Fest steht, dass die EU mit den neuen Regeln nicht nur diejenigen in den Blick nimmt, die die Werbeanzeigen schalten, sondern auch die Prozesse, mit denen Social-Media-Plattformen entscheiden, wer welche Inhalte zu sehen bekommt. Denn nicht nur bei der Auswahl der Targeting-Kriterien durch Werbetreibende, sondern auch beim Auswählen der tatsächlichen Zielgruppe durch die Plattformen – die sogenannte Ad-Delivery – werden Daten genutzt. Die EU-Kommission nennt hier besonders die „Amplifizierung“ von Inhalten, also die Förderung ihrer Reichweite durch Empfehlungssysteme.
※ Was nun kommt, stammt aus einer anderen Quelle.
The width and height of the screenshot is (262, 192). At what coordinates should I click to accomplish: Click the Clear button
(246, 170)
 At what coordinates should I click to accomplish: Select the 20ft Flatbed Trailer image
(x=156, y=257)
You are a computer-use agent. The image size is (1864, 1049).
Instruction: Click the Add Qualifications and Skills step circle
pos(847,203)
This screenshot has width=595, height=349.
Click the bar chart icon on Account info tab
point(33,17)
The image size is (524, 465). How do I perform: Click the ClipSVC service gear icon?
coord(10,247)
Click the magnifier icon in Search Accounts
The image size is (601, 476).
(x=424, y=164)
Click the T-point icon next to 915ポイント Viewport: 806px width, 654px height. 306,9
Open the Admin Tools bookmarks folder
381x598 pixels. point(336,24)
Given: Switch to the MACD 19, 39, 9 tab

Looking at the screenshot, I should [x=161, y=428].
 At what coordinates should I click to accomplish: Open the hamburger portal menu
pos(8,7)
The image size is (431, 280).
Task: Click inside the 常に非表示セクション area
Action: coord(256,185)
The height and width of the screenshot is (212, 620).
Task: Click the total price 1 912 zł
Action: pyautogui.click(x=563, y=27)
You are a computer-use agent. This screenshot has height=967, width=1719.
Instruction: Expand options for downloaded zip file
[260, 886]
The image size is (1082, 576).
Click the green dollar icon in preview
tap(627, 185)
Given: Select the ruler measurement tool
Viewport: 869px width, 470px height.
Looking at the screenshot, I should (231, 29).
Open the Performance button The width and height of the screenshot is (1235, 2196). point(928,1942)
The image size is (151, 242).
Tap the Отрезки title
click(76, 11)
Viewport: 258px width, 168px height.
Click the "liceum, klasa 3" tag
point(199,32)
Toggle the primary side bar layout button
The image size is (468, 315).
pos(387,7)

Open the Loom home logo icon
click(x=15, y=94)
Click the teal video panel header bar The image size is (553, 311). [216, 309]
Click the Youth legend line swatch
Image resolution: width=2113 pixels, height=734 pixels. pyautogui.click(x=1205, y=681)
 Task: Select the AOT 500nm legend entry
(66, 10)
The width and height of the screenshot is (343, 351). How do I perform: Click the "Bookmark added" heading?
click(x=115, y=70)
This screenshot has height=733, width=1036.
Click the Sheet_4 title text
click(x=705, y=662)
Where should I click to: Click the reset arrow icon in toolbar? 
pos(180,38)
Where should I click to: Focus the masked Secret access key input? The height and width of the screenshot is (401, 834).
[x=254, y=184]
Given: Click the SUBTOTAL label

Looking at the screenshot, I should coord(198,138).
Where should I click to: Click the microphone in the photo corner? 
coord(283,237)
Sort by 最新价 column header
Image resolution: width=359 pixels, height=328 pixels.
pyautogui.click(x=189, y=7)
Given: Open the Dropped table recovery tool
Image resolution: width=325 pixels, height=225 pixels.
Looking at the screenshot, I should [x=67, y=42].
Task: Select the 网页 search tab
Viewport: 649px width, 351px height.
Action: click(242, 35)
Mit Einwilligung geht alles
Weder Targeting noch Amplifizierung sollen künftig mit besonders sensiblen Datenarten erlaubt sein, wie sie die Datenschutzgrundverordnung definiert. Hierzu zählen Daten, aus denen sich politische Ansichten, religiöse Überzeugungen, sexuelle Orientierungen oder der Gesundheitszustand ablesen lassen. Die Hoffnung: Die Nutzung dieser Daten zu verbieten, könnte einen Teil des Manipulationspotenzials von Online-Werbung abschwächen.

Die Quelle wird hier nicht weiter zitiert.